The online mockery triggered a powerful counter-movement among Ghanaians determined to defend their cultural legacy. The groundswell of support culminated in Tourism Minister Abla Dzifa Gomashie’s official declaration of Wednesdays as “Fugu Day” on February 10, establishing a weekly celebration of national identity through fashion.
Across central Accra, vendors like Clement Azaabire witness the transformation firsthand as he displays meticulously sewn fugu smocks that dance in the breeze. After fifteen years of dedicated craftsmanship, Azaabire now experiences unprecedented demand, with inventory selling rapidly since the cultural movement gained momentum.
The fugu’s historical significance traces back to Ghana’s independence era when first President Kwame Nkrumah wore the garment during the landmark 1957 ceremony. Traditionally handwoven by northern artisans using narrow looms, the fabric (known locally as batakari) represents generations of weaving expertise passed through families. Scholars attribute its development to West African trade routes and cultural exchanges with Mossi and Hausa communities, with the term ‘fugu’ deriving from the Mossi word for cloth.
Contemporary fashion designers like Perfectual Linnan of Roots by Linnan are reimagining the traditional fabric for modern audiences, creating jackets, trousers and everyday wear that maintains cultural connections while appealing to broader demographics. “We’re demonstrating how northern fabric can adapt to different styles,” Linnan explains. “Even those who prefer contemporary fashion can carry cultural heritage with them.”
This renaissance presents both opportunities and challenges for the artisan community. Moses Adibasa, who has crafted traditional smocks for nearly two decades, expresses optimism about the economic ripple effect benefiting thread sellers, weavers and tailors alike. However, production limitations threaten to constrain growth.

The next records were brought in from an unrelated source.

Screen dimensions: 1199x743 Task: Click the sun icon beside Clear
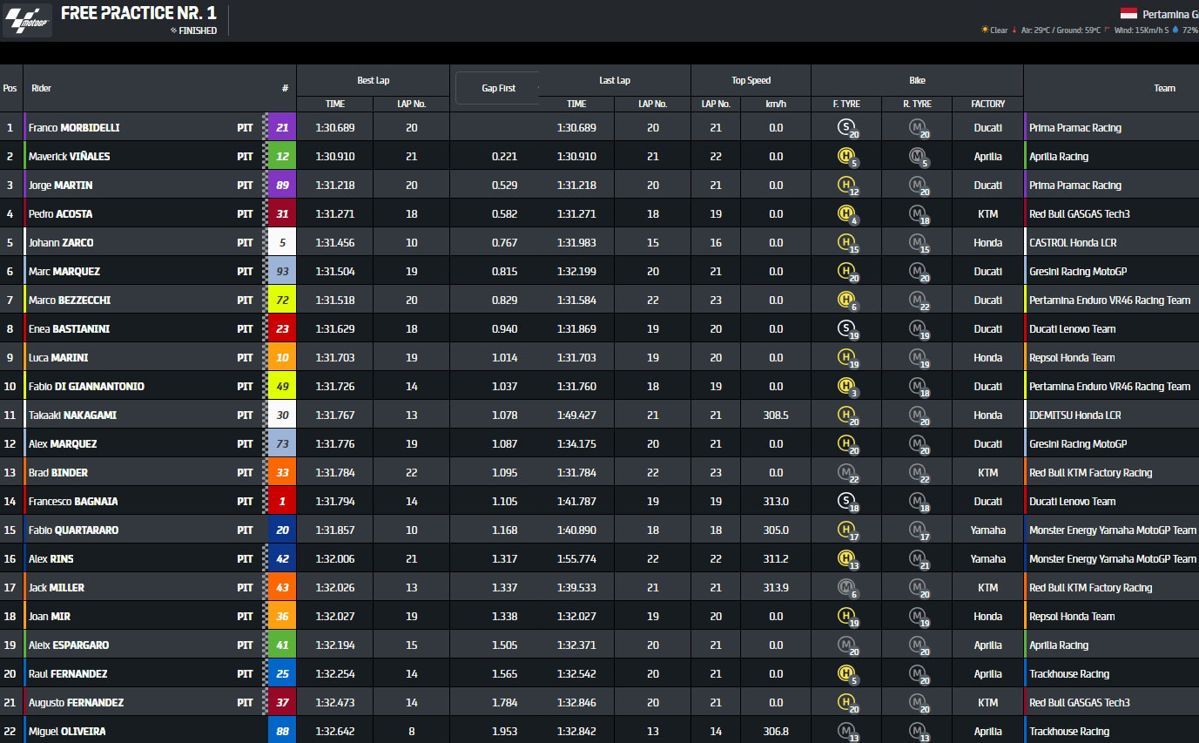(x=985, y=30)
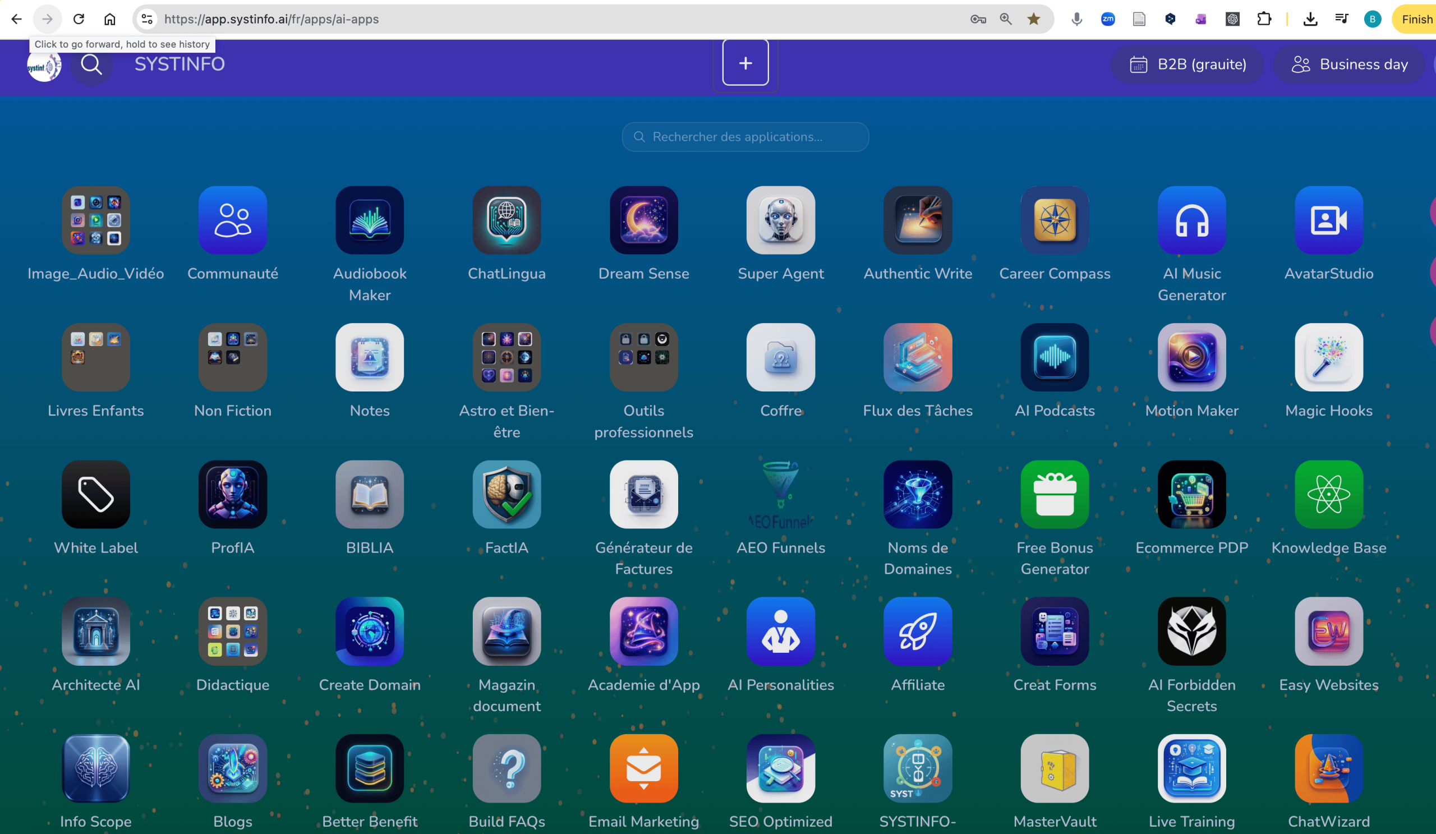This screenshot has width=1436, height=834.
Task: Focus the Rechercher des applications search field
Action: (x=745, y=137)
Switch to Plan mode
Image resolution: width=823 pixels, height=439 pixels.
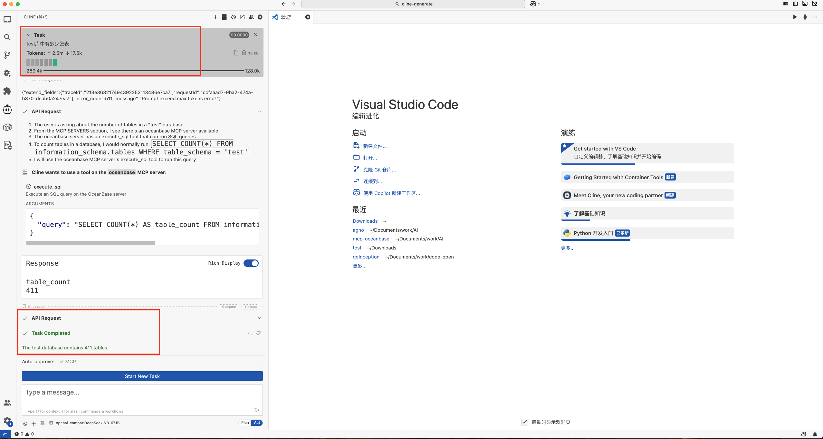(x=245, y=423)
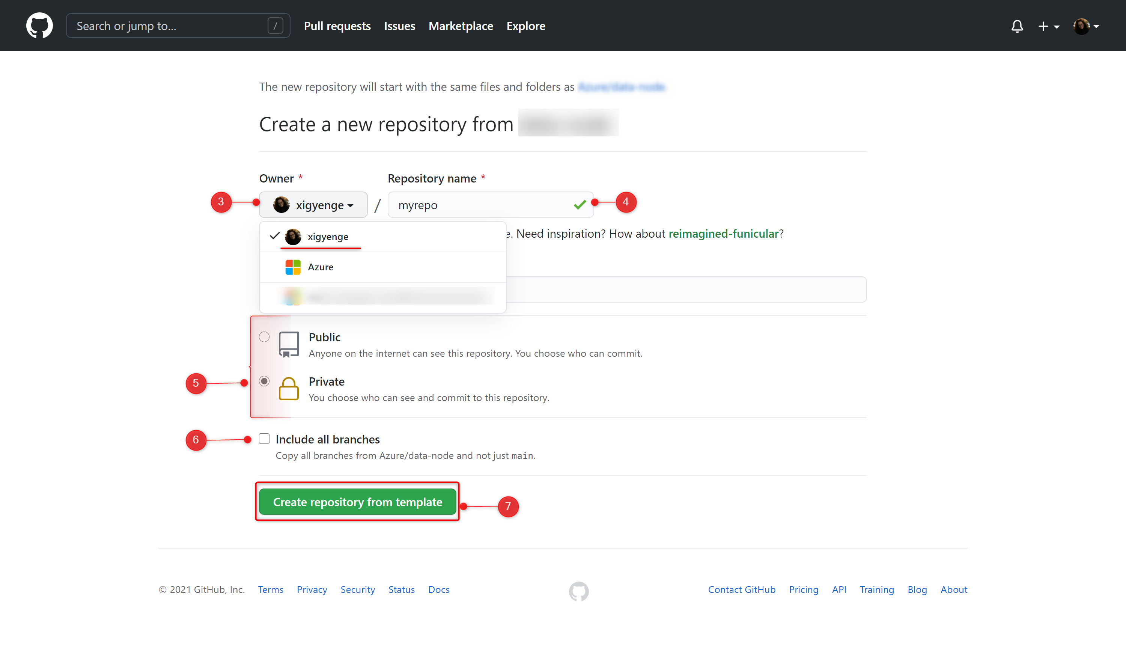Select Azure from owner dropdown

321,266
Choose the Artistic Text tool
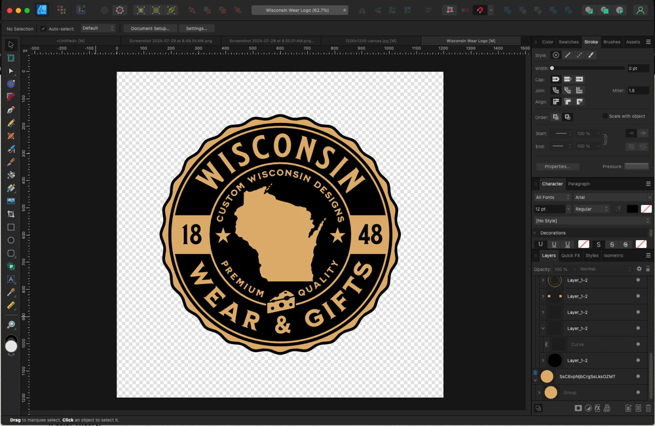Image resolution: width=655 pixels, height=426 pixels. [11, 279]
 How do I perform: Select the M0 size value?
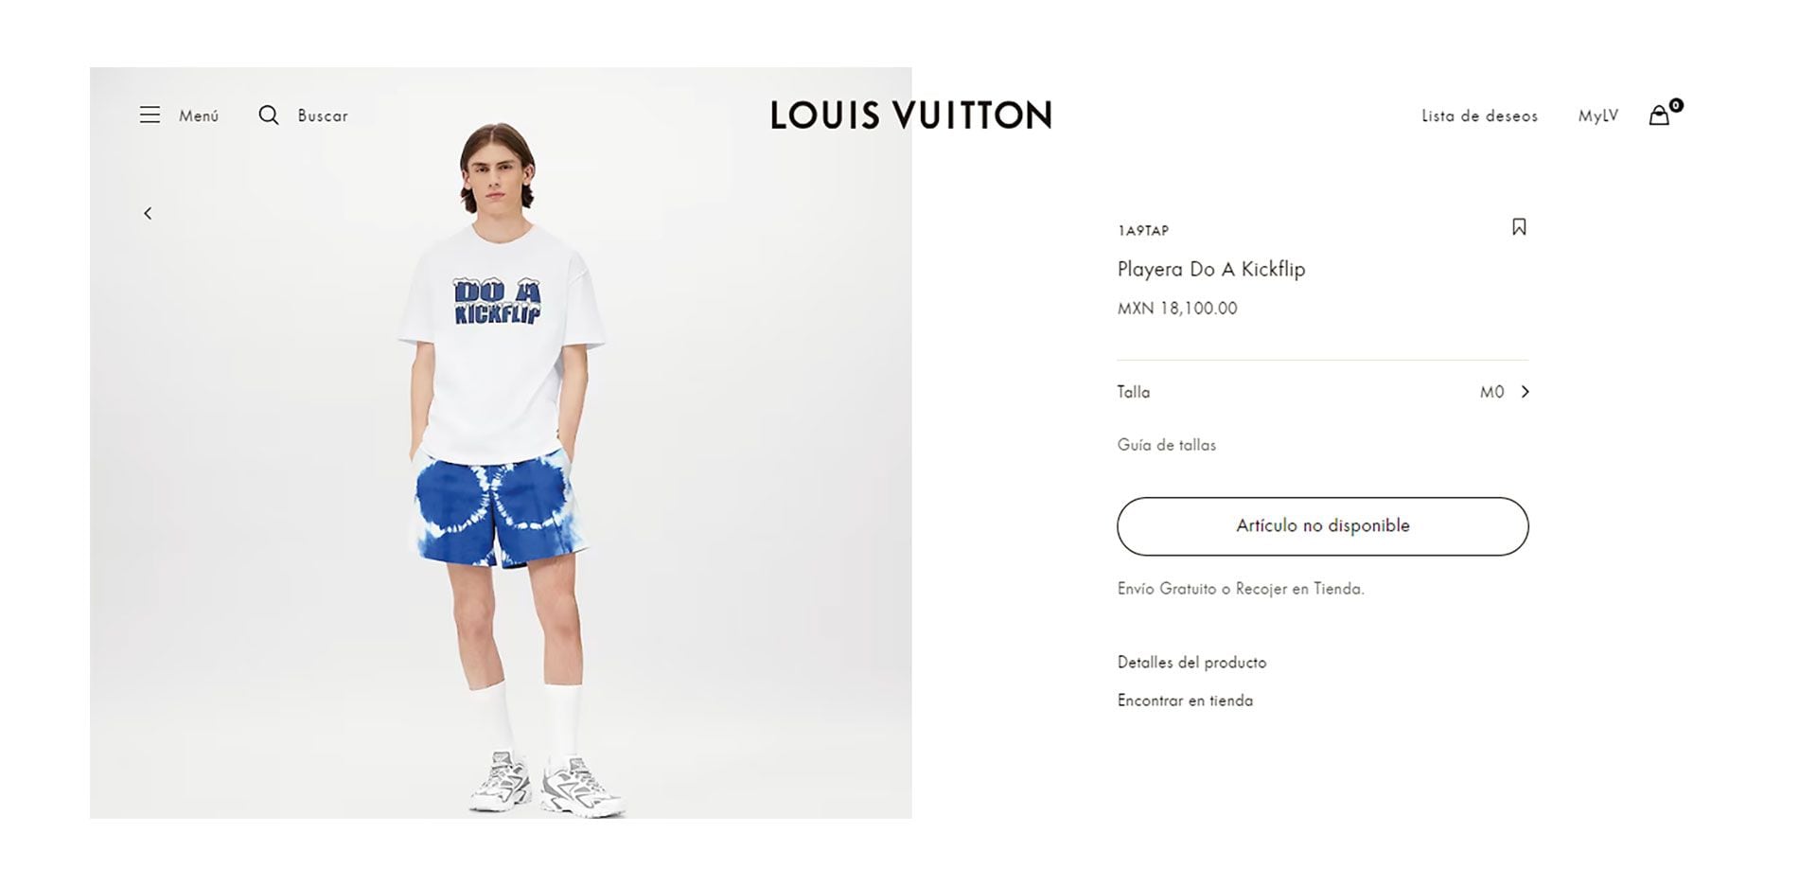coord(1491,392)
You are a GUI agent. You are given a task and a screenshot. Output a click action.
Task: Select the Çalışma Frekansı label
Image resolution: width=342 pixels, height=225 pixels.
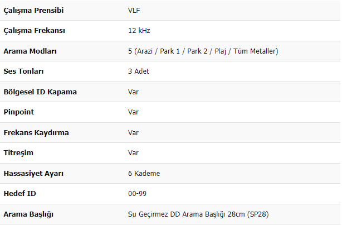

Abigail Naki Gabor, secretary of Ghana’s smock weavers and sellers association, notes that many artisans struggle to meet escalating demand due to manual production methods.
The government is responding with broader initiatives including the “Wear Ghana” campaign promoting local fashion through upcoming trade exhibitions, according to Kofi Atta Kakra Kusi of the Ghana Tourism Authority. Yet Linnan cautions against treating the garment purely as commodity: “This represents careful, intentional craftsmanship. If we prioritize commercialization over cultural preservation, we risk losing something profoundly important.”